BEGIN
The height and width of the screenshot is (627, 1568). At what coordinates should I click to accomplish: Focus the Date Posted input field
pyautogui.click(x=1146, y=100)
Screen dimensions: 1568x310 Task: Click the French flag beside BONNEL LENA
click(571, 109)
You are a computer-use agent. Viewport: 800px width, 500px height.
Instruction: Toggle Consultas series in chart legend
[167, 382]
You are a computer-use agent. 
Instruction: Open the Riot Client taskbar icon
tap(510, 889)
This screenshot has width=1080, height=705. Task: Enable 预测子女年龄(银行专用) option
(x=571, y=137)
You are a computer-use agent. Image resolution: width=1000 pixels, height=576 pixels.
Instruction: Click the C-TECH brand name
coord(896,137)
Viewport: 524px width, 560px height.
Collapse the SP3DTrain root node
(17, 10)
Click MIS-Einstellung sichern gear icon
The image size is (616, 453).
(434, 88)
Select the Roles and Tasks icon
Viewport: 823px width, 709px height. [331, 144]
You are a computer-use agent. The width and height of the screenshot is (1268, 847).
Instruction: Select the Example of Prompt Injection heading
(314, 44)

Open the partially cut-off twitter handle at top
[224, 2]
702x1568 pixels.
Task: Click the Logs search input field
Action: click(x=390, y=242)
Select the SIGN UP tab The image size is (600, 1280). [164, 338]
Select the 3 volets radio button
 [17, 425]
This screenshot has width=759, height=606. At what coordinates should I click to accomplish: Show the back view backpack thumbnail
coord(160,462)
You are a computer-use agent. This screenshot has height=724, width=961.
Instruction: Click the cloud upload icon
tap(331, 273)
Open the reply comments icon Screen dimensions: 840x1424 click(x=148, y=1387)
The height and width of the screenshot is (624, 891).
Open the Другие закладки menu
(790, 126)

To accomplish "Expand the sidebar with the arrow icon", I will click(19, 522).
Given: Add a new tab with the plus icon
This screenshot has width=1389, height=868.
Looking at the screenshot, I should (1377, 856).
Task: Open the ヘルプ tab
END
» What is expected: Each record is to be retyped exactly as written.

» Exercise result:
The height and width of the screenshot is (627, 1568). At what coordinates should I click to accomplish: Focus the Date Posted input field
pyautogui.click(x=1146, y=100)
Screen dimensions: 1568x310 Task: Click the French flag beside BONNEL LENA
click(571, 109)
You are a computer-use agent. Viewport: 800px width, 500px height.
Instruction: Toggle Consultas series in chart legend
[167, 382]
You are a computer-use agent. 
Instruction: Open the Riot Client taskbar icon
tap(510, 889)
This screenshot has width=1080, height=705. Task: Enable 预测子女年龄(银行专用) option
(x=571, y=137)
You are a computer-use agent. Image resolution: width=1000 pixels, height=576 pixels.
Instruction: Click the C-TECH brand name
coord(896,137)
Viewport: 524px width, 560px height.
Collapse the SP3DTrain root node
(17, 10)
Click MIS-Einstellung sichern gear icon
The image size is (616, 453).
(434, 88)
Select the Roles and Tasks icon
Viewport: 823px width, 709px height. [331, 144]
You are a computer-use agent. The width and height of the screenshot is (1268, 847).
Instruction: Select the Example of Prompt Injection heading
(314, 44)

Open the partially cut-off twitter handle at top
[224, 2]
702x1568 pixels.
Task: Click the Logs search input field
Action: click(x=390, y=242)
Select the SIGN UP tab The image size is (600, 1280). [164, 338]
Select the 3 volets radio button
 [17, 425]
This screenshot has width=759, height=606. At what coordinates should I click to accomplish: Show the back view backpack thumbnail
coord(160,462)
You are a computer-use agent. This screenshot has height=724, width=961.
Instruction: Click the cloud upload icon
tap(331, 273)
Open the reply comments icon Screen dimensions: 840x1424 click(x=148, y=1387)
The height and width of the screenshot is (624, 891).
Open the Другие закладки menu
(790, 126)

To accomplish "Expand the sidebar with the arrow icon", I will click(19, 522).
Given: Add a new tab with the plus icon
This screenshot has width=1389, height=868.
Looking at the screenshot, I should (1377, 856).
Task: Open the ヘルプ tab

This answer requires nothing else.